Saturday, May 28, 2016

I Hate Fairyland

Warning: The following blog contains images of blood, violence, sexual innuendo, and swearing. Judge your sensitivities and proceed accordingly.

The premise behind Skottie Young’s comic, I Hate Fairyland, is pretty straightforward. When Gert was 10, she fell through a hole into Fairyland. All she had to do to get home, she was told, was find a magical key. However, 27 years later, she still hasn’t found it, and in all that time, her body hasn’t aged. a day. Frustrated and bitter, Gert has given up on magical quests and enigmatic riddles, and now shoots, smashes and demolishes her way through Fairyland.

It’s extremely simple, and for all the graphic cartoon violence, extremely juvenile. It reminds me of a friend who, when shown something cute and adorable, would reply, “It would be cuter on fire.” And it’s hilarious, and it’s wrong, and I love it.

While Skottie Young may have started his career in mainstream superhero comics, it seems clear that’s not entirely where his heart lies. I really became aware of his work when he started working with Eric Shanower on a series of adaptations of L. Frank Baum’s Oz books for Marvel. Together, they adapted the first six books over the course of six years or so; by almost any measure, this represents a tremendous success for a non-superhero series from Marvel.

However, six years is a long time for any artist to stick to one series—particularly one that they don’t actually own—and inevitably, Young moved on to new projects. He also moved on to a new role, writing his own stuff, beginning with the fantastic Rocket Raccoon. Like I Hate Fairyland, Rocket Raccoon is a series about a deceptively cute character whose solution to most problems is shooting and blowing stuff up. But Young’s work on Rocket also shows a lot of heart.

I Hate Fairyland is a logical next step for Young. It’s got all the explodey mayhem of the classic Warner Brothers cartoon. There’s a lot more blood, but it’s all from cartoon characters and doesn’t make the story feel any more realistic. It’s a grand guignol comedy like Peter Jackson’s hilariously drenched-in-blood zombie film, Dead Alive. It’s so over the top, you can’t stop laughing, because you can’t believe how far Young is pushing things. 

I don’t feel like I can analyze this comic on a deep intellectual level, because that’s not the level at which it appeals. (Besides, as I’ve said in my very first post, this blog is not for intellectual analysis; it’s for my reactions to things that I like.) For me, I think—besides the over-the-top humor and violence and gorgeous art—the pleasure comes from the visceral pleasure of watching Gert circumvent the tedious, frustrating rituals of Fairyland, which serve as a metaphor for all the crap we have to go through in real life. 

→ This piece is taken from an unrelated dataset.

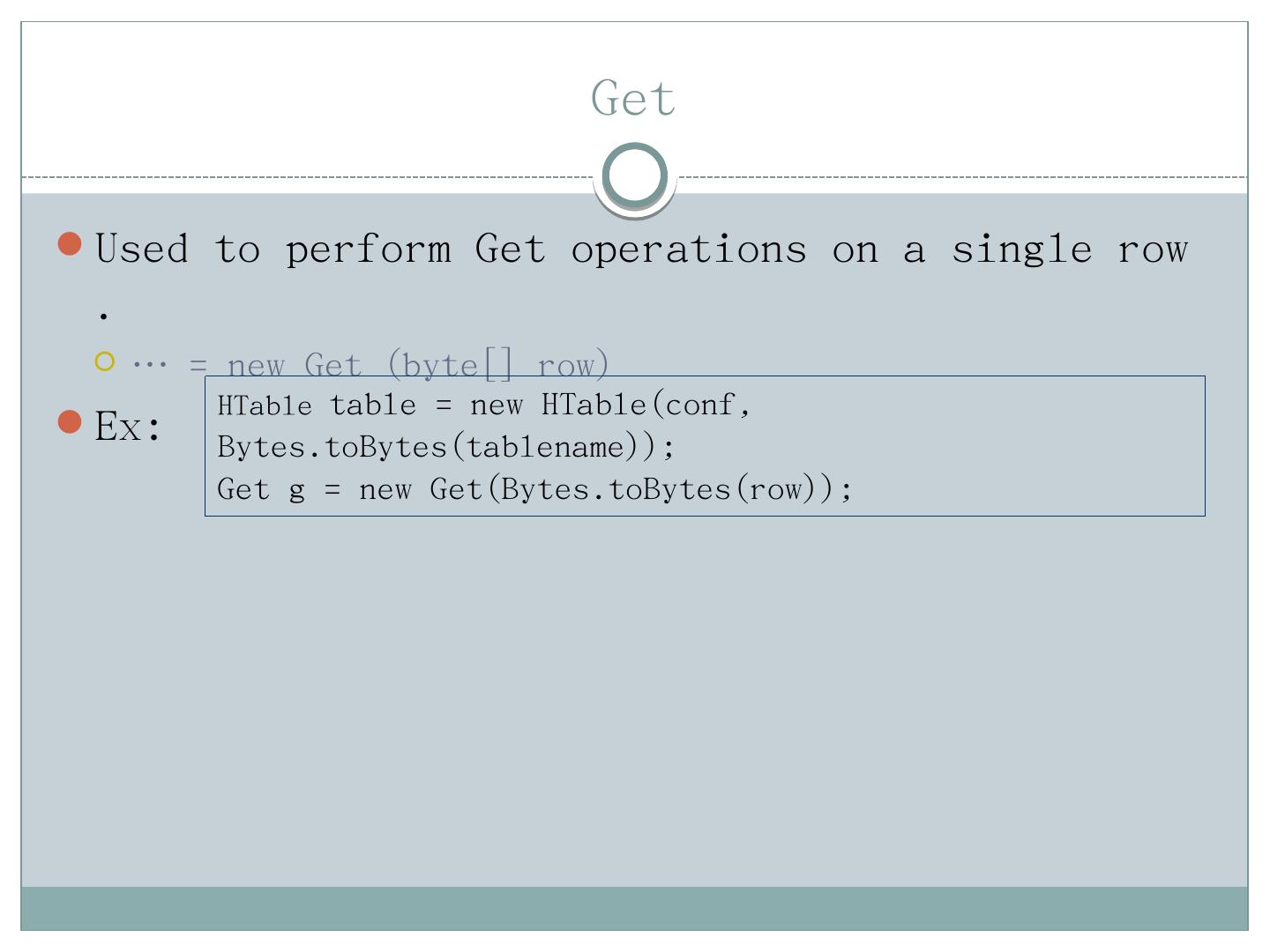Click the word "row" ending the first line
Viewport: 1270px width, 952px height.
click(x=1152, y=249)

We may not have to answer a magic genii’s riddle to get what we need, but many of us have to sit through endless meetings where we talk and talk and talk about what we have already decided we're going to do, or write up endless paperwork to justify purchasing something that we’ve already been told we can buy. Who hasn’t sat through a committee meeting at work and daydreamed about cutting through the red tape with an axe or a shotgun? I suppose the appeal of this comic is the same as watching a Bugs Bunny cartoon: the characters are just doing what we are thinking.

I love I Hate Fairyland so much, the only think I can think of that would make it better would be if Skottie Young had been able to go with his original title (seen below on a variant cover) But it’s not the cover that matters, it’s what’s inside that counts. And what’s inside the covers of I Hate Fairyland is bloody, violent, wrong, and brilliant.